1. A method for producing an implantable prosthesis or prosthesis part comprised of a rigid shell of metal or plastic and a hemocompatible coating bonded to the rigid shell via at least one layer of adhesive, said method comprising the steps of: providing a forming mold having a configuration shaped in the form of the rigid shell;providing an expanded polytetrafluoroethylene membrane, wherein the expanded polytetrafluorotehylene membrane is non-thermally stabilized, has a gel point and is comprised of a plurality of randomly distributed nodes connected by multidirectional fibers;applying a vacuum through the forming mold to generate a pressure difference between the expanded polytetrafluoroethylene membrane and the forming mold to apply the expanded polytetrafluoroethylene membrane against the forming mold and conform the expanded polytetrafluoroethylene membrane to the shape of the rigid shell;heating the expanded shape-conformed polytetrafluoroethylene membrane, while being conformed to the configuration of the rigid shell, to a temperature of around 400° C. and above the gel point of said expanded polytetrafluoroethylene membrane;cooling said conformed membrane while applying against said forming mold;removing said cooled conformed membrane from said forming mold to produce the hemocompatible coating having a configuration in the form of the rigid shell;mounting said hemocompatible coating on an inflatable tool having a configuration as that of the rigid shell;inflating the inflatable tool to bring said conformed membrane into contact with said rigid shell via the at least one layer of adhesive to produce an adhesive joint between the rigid shell and the conformed membrane; andcuring the adhesive joint to produce the implantable prosthesis or prosthesis part.

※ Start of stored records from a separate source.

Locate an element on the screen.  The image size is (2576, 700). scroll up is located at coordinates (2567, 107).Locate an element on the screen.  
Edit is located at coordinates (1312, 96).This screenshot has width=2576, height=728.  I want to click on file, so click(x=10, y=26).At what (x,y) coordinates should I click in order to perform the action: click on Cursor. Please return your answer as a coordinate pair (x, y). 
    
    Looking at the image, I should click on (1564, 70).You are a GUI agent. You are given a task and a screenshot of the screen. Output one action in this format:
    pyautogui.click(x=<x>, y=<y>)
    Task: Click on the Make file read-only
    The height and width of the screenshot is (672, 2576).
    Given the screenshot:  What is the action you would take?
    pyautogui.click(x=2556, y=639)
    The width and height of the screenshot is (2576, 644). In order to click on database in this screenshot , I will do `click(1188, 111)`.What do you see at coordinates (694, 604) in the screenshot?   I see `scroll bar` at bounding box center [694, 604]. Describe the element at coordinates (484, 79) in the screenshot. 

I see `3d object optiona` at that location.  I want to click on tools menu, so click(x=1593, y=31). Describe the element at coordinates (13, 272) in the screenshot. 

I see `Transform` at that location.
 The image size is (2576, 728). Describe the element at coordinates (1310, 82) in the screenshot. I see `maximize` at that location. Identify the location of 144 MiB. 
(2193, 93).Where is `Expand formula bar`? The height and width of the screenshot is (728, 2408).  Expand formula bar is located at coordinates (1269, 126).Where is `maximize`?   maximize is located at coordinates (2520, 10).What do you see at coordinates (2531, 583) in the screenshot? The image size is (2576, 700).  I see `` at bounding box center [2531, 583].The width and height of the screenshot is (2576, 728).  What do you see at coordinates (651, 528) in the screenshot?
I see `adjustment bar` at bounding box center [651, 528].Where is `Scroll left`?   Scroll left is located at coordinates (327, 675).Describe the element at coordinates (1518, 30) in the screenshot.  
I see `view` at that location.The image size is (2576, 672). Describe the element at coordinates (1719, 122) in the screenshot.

2. The method as claimed in claim 1, wherein said membrane is heated with hot air.

3. The method as claimed in claim 1, wherein said cooling of the conformed membrane is accelerated cooling.

4. The method as claimed in claim 1, wherein the adhesive is a silicone.

5. The method as claimed in claim 1, wherein the provided membrane is fixed to the forming mold and the pressure difference between the expanded polytetrafluoroethylene membrane and the forming mold is generated to apply the expanded polytetrafluoroethylene membrane against the forming mold and conform the expanded polytetrafluoroethylene membrane to the shape of the rigid shell.

6. The method of claim 1, wherein the implantable prosthesis or prosthesis part is a cardiac prosthesis.

7. The method of claim 1, wherein the hemocompatible coating that is mounted on the inflatable tool is inserted into the rigid shell, and the inflatable tool is inflated to bring the conformed membrane into contact with the rigid shell via at the least one layer of adhesive.